Supplied material START

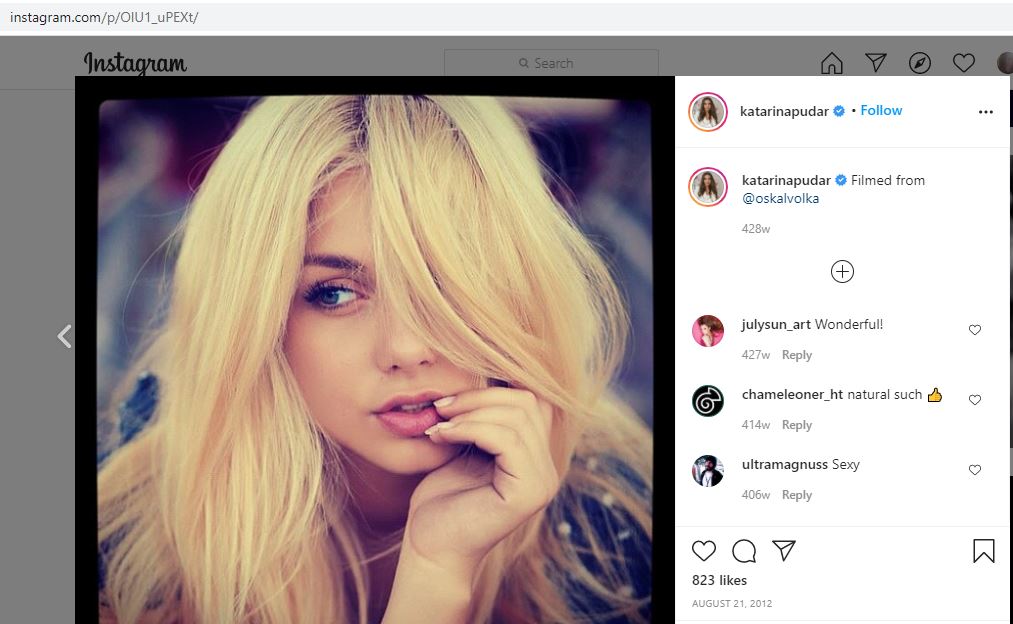Like the post with the heart icon
The width and height of the screenshot is (1013, 624).
pos(704,551)
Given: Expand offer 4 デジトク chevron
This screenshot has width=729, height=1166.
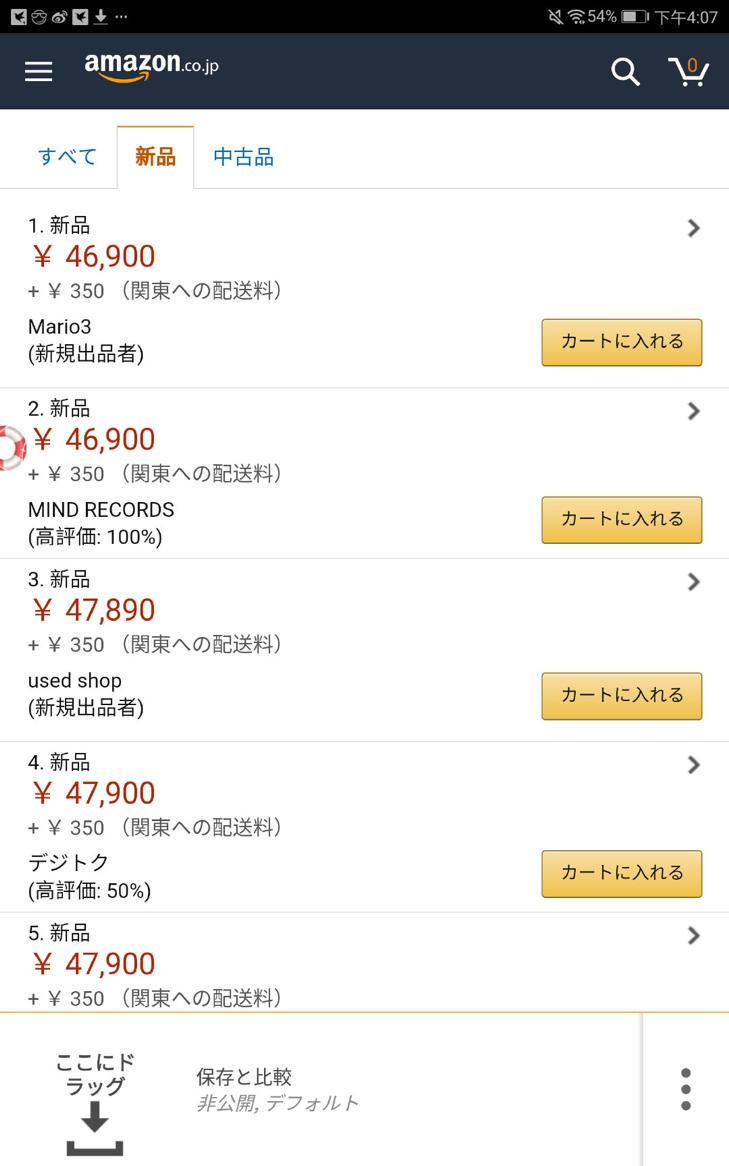Looking at the screenshot, I should pyautogui.click(x=693, y=764).
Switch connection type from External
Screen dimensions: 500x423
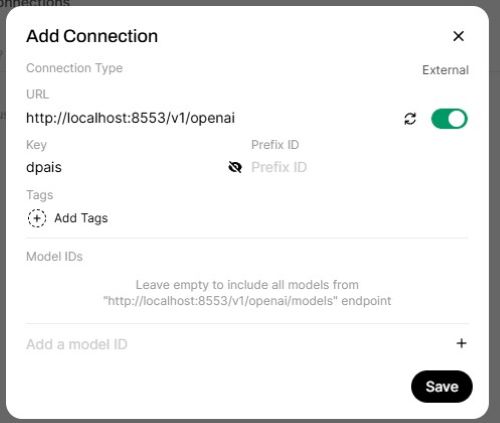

Supplied material END

Required action ▸ Please return, without any change, the lines from the line containing "Switch connection type from External" through the last line of the entries, dropping the pictures.

Response ▸
Switch connection type from External
Screen dimensions: 500x423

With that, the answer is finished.